Model cannot be output if the raise the dimension of word vector

pommedeterresautee / fastrtext

R wrapper for fastText

https://pommedeterresautee.github.io/fastrtext/

Other

101 stars 15 forks source link

Model cannot be output if the raise the dimension of word vector #17

Closed chuangys closed 5 years ago

chuangys commented 6 years ago

Everything is okay within the default parameter setting. But when I raised the dimension of word vector too 200, or 300. The model training is still fast but hang at model output. Could you help to check it?

pommedeterresautee commented 6 years ago

Hi, can you provide some code? (one I can test, with some data)

I just tried

library(fastrtext)

data("train_sentences")
data("test_sentences")

# prepare data
tmp_file_model <- tempfile()

train_labels <- paste0("__label__", train_sentences[,"class.text"])
train_texts <- tolower(train_sentences[,"text"])
train_to_write <- paste(train_labels, train_texts)
train_tmp_file_txt <- tempfile()
writeLines(text = train_to_write, con = train_tmp_file_txt)

test_labels <- paste0("__label__", test_sentences[,"class.text"])
test_texts <- tolower(test_sentences[,"text"])
test_to_write <- paste(test_labels, test_texts)

# learn model
execute(commands = c("supervised", "-input", train_tmp_file_txt,
                     "-output", tmp_file_model, "-dim", 200, "-lr", 1,
                     "-epoch", 20, "-wordNgrams", 2, "-verbose", 1))

model <- load_model(tmp_file_model)
predict(model, sentences = test_sentences[1, "text"])

And had no issue...

Can you try -verbose 1 in your command line?

chuangys commented 6 years ago

@pommedeterresautee Your code is running well at my environment. So I have to correct my problem. Apply the same example data, and I use the pre-trained vector, than can reproduce the hang at model output issue.

Source code below:

library(fastrtext) data("train_sentences") data("test_sentences") tmp_file_model <- tempfile(); print(tmp_file_model); train_labels <- paste0("label", train_sentences[,"class.text"]) train_texts <- tolower(train_sentences[,"text"]) train_to_write <- paste(train_labels, train_texts) train_tmp_file_txt <- tempfile(); print(train_tmp_file_txt); writeLines(text = train_to_write, con = train_tmp_file_txt) execute(commands = c("supervised", "-input", train_tmp_file_txt, "-output", tmp_file_model, "-dim", 300, "-lr", 1, "-epoch", 300, "-wordNgrams", 2, "-verbose", 1, "-pretrainedVectors", "e:/baproject/data/pretrainedword2vec/wiki-news-300d-1M.vec"))

The wiki-news-300d-1M.vec download from facebookresearch pre-trained vector at below website. https://fasttext.cc/docs/en/english-vectors.html

pommedeterresautee commented 6 years ago

it may be related to RAM issue.
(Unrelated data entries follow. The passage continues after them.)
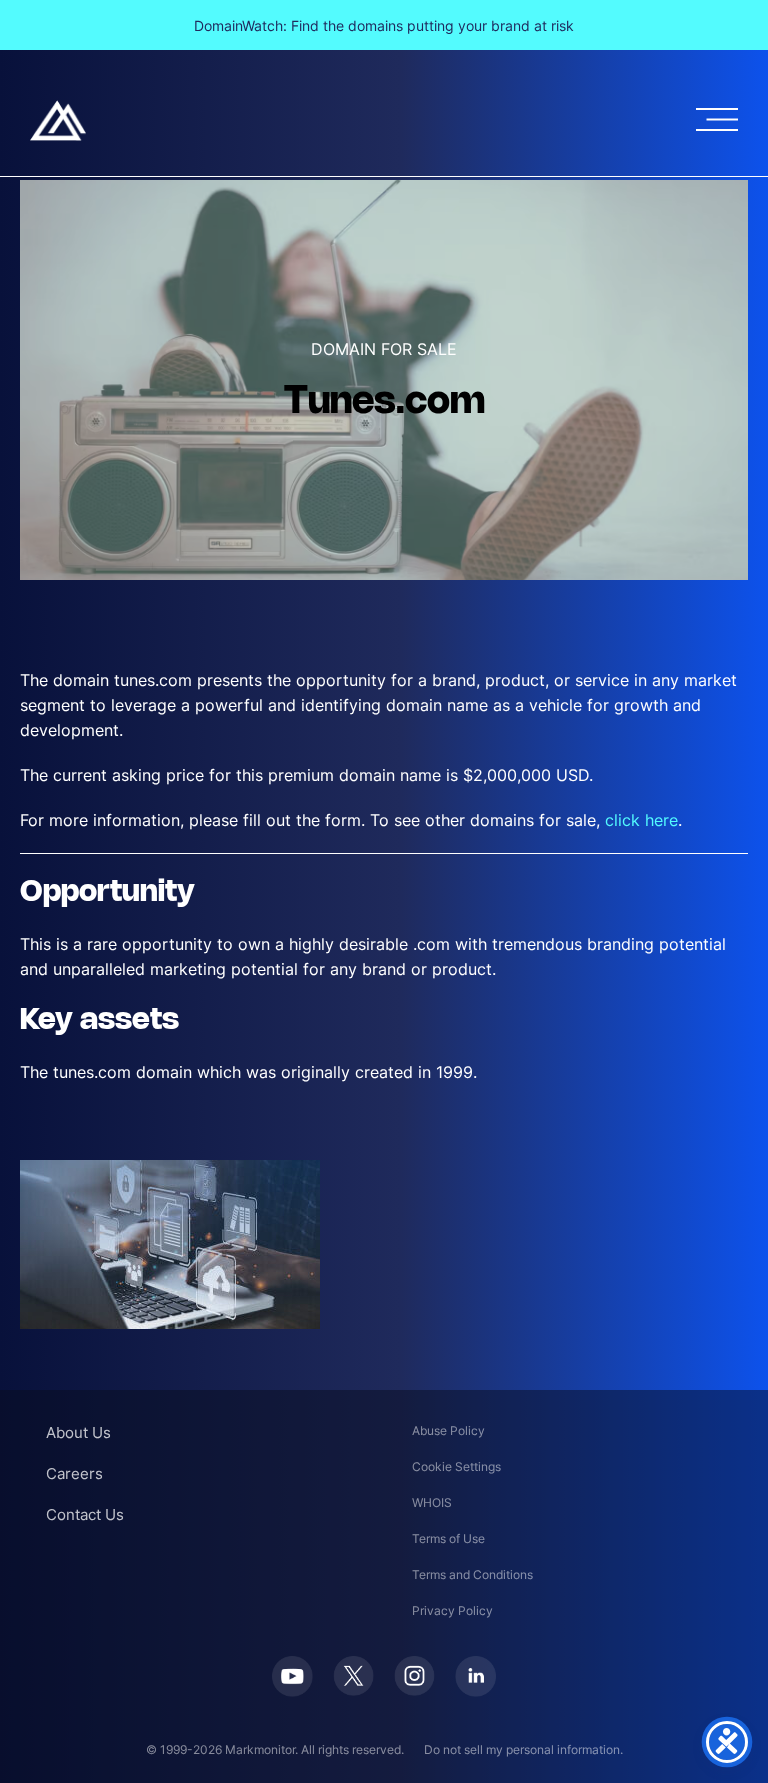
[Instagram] (414, 1676)
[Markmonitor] (58, 120)
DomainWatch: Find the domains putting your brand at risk (384, 25)
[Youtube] (292, 1676)
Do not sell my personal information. (523, 1749)
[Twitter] (353, 1676)
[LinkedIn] (475, 1676)
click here (641, 820)
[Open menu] (717, 119)
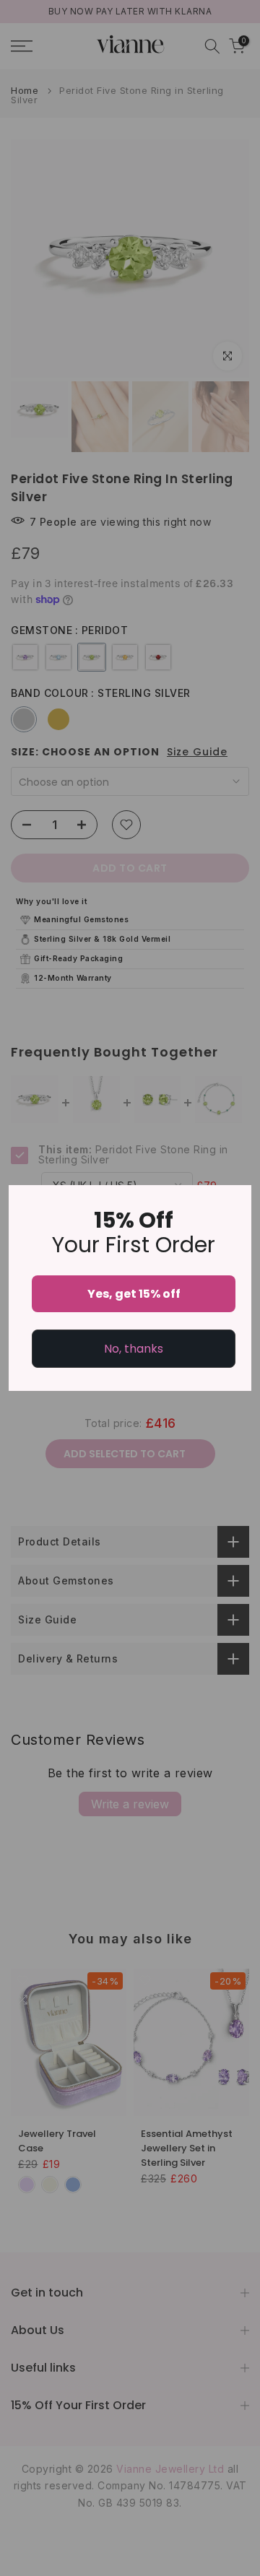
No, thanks (133, 1348)
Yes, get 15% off (134, 1293)
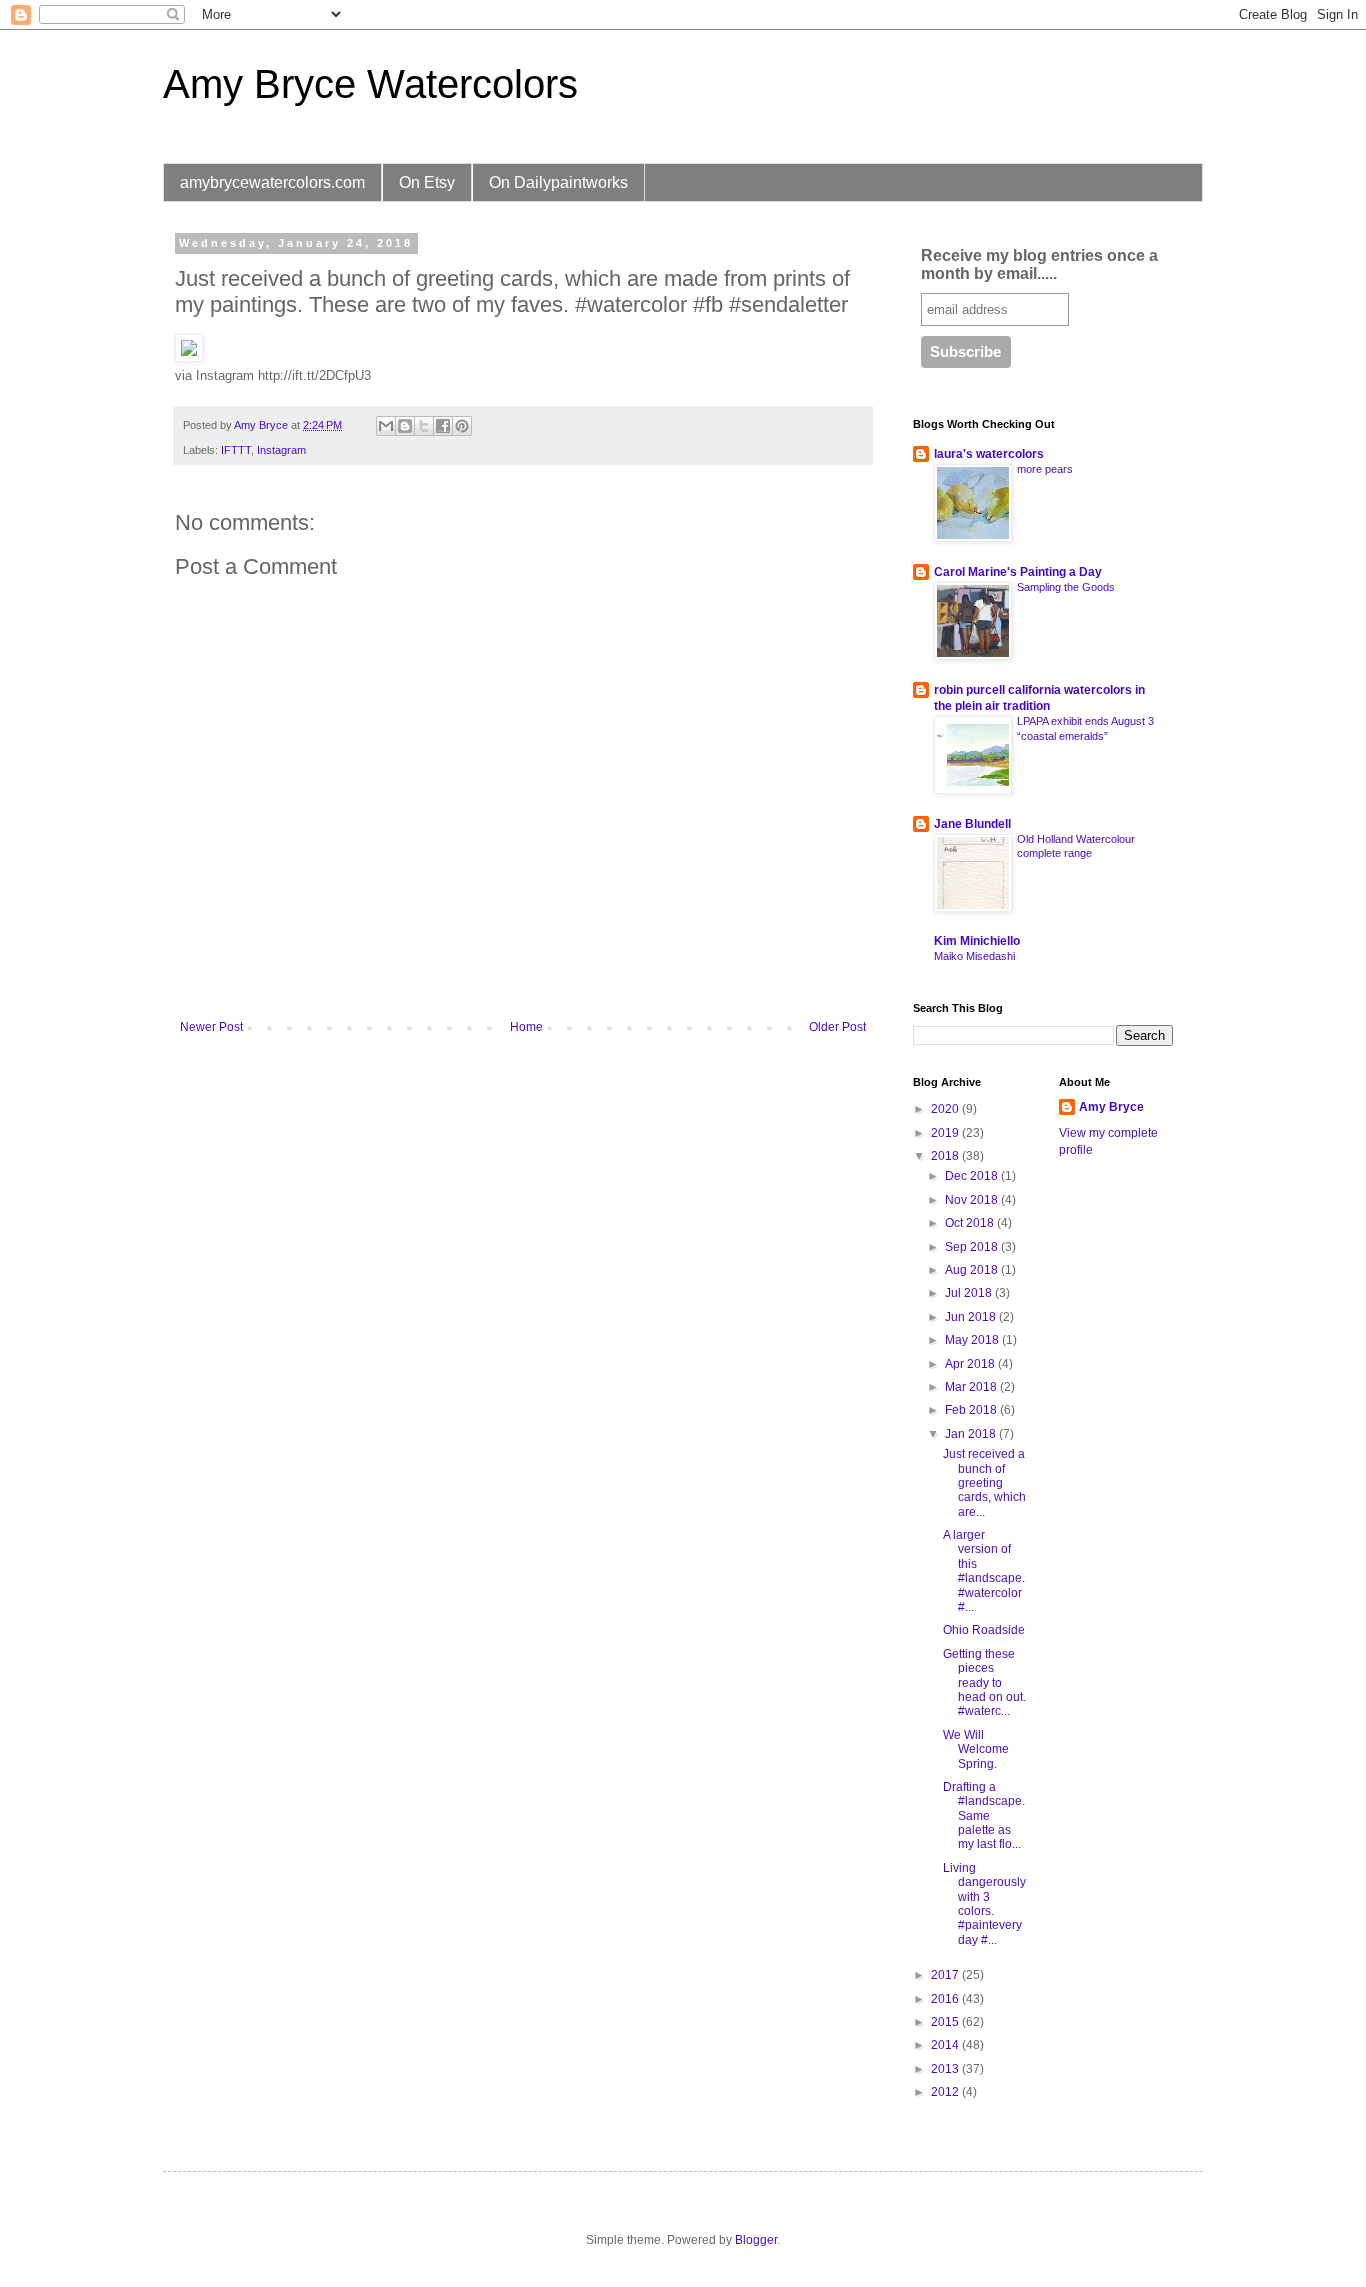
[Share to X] (424, 426)
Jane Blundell (972, 824)
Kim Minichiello (977, 941)
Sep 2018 (973, 1247)
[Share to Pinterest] (462, 426)
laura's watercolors (989, 454)
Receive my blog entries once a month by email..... (1039, 264)
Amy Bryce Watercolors (370, 84)
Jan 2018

Did you fixed it?

dockstreet commented 6 years ago

Hi - I'm having the same issue as @chuangys, it seems to hang on the larger vec file ? I have 16GB of RAM

pommedeterresautee commented 6 years ago

Have you some test code? Did you checked the RAM (model trained by Facebook are quite big).

dockstreet commented 6 years ago

I do.

execute(commands = c("supervised", "-input", "C:/Users/xxx/R/fasttext_test/train.txt", "-output", "C:/Users/xxx/R/fasttext_test/train.bin","-lr", 1, "-epoch", 50,"-wordNgrams", 2, "-verbose", 1 ))

This worked (while the Facebook one would not) - however I'm using pre trained vectors : https://github.com/jazzyarchitects/fasttext-node/raw/master/train.txt

Here is the RAM size

memory.limit() [1] 16204

Would you know of a larger example I could try with fastrtext to try that you know works with a pretrained vec from an external source? It may help clarify if it's my environment or not

datalee commented 6 years ago

hi，i have a question: the arguments of ' pretrainedVectors does not support the vec products by gensim ?thks

pommedeterresautee commented 6 years ago

@datalee what is the feature you are referring to?

datalee commented 6 years ago

@pommedeterresautee classification.

pommedeterresautee commented 6 years ago

pretrainedVectors is the text file produced by fasttext when you learn a model, whatever it is. I don't know the format of gensim but should not be hard to convert (word\tvector where each value is separated by a space).